*Aim*. From the records below, copy word for word every line from the one containing "Screen dimensions: 455x487" through the one containing "click(x=59, y=379)", including both of those lines. Leave the pictures out of your answer.

*Materials provided*.
━━━━━━━━
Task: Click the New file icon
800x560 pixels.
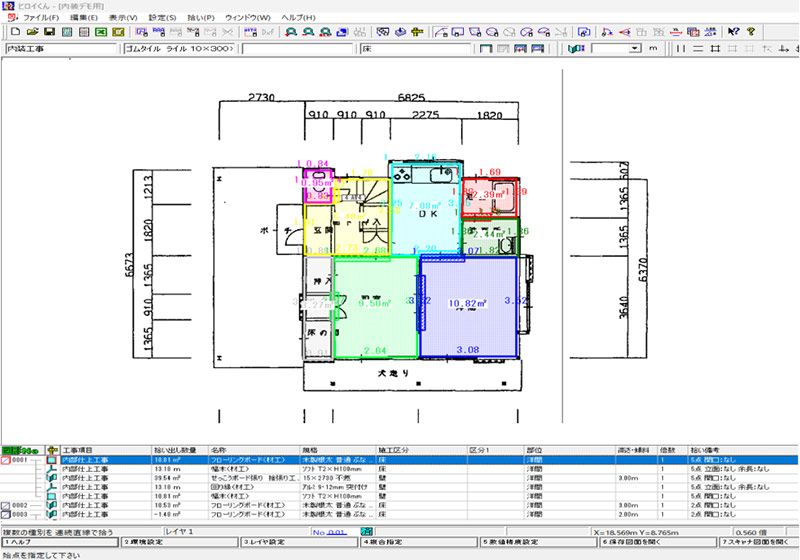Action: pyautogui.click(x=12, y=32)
━━━━━━━━
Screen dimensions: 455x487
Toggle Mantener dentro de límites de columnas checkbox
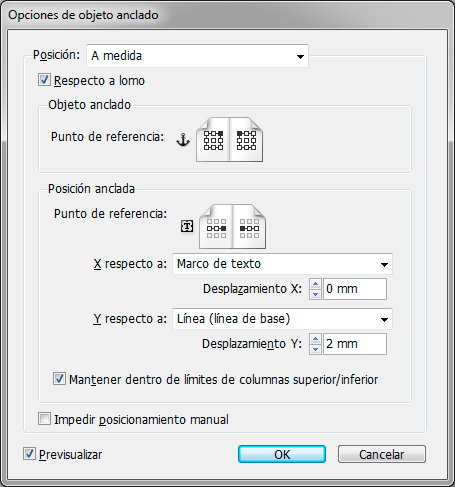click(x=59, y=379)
━━━━━━━━
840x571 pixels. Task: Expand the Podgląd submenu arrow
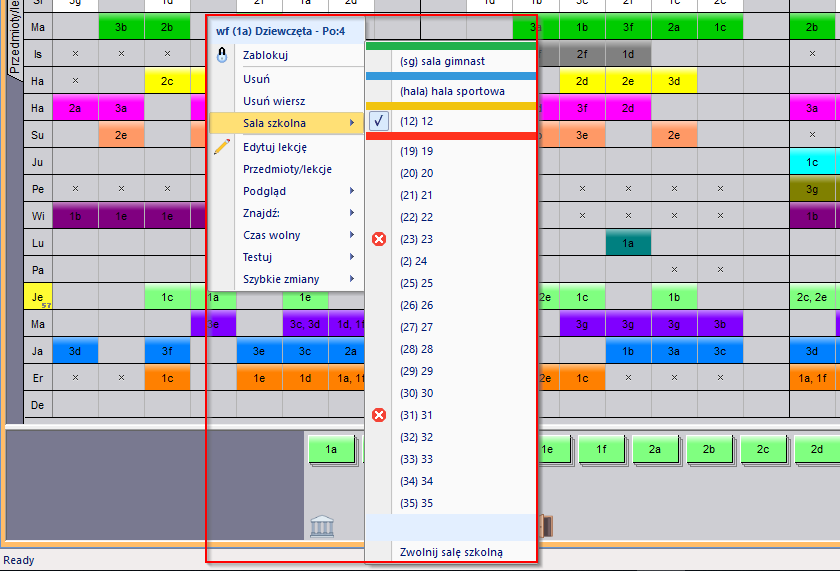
━━━━━━━━
*Final result*.
Screen dimensions: 455x487
Toggle Mantener dentro de límites de columnas checkbox
click(x=59, y=379)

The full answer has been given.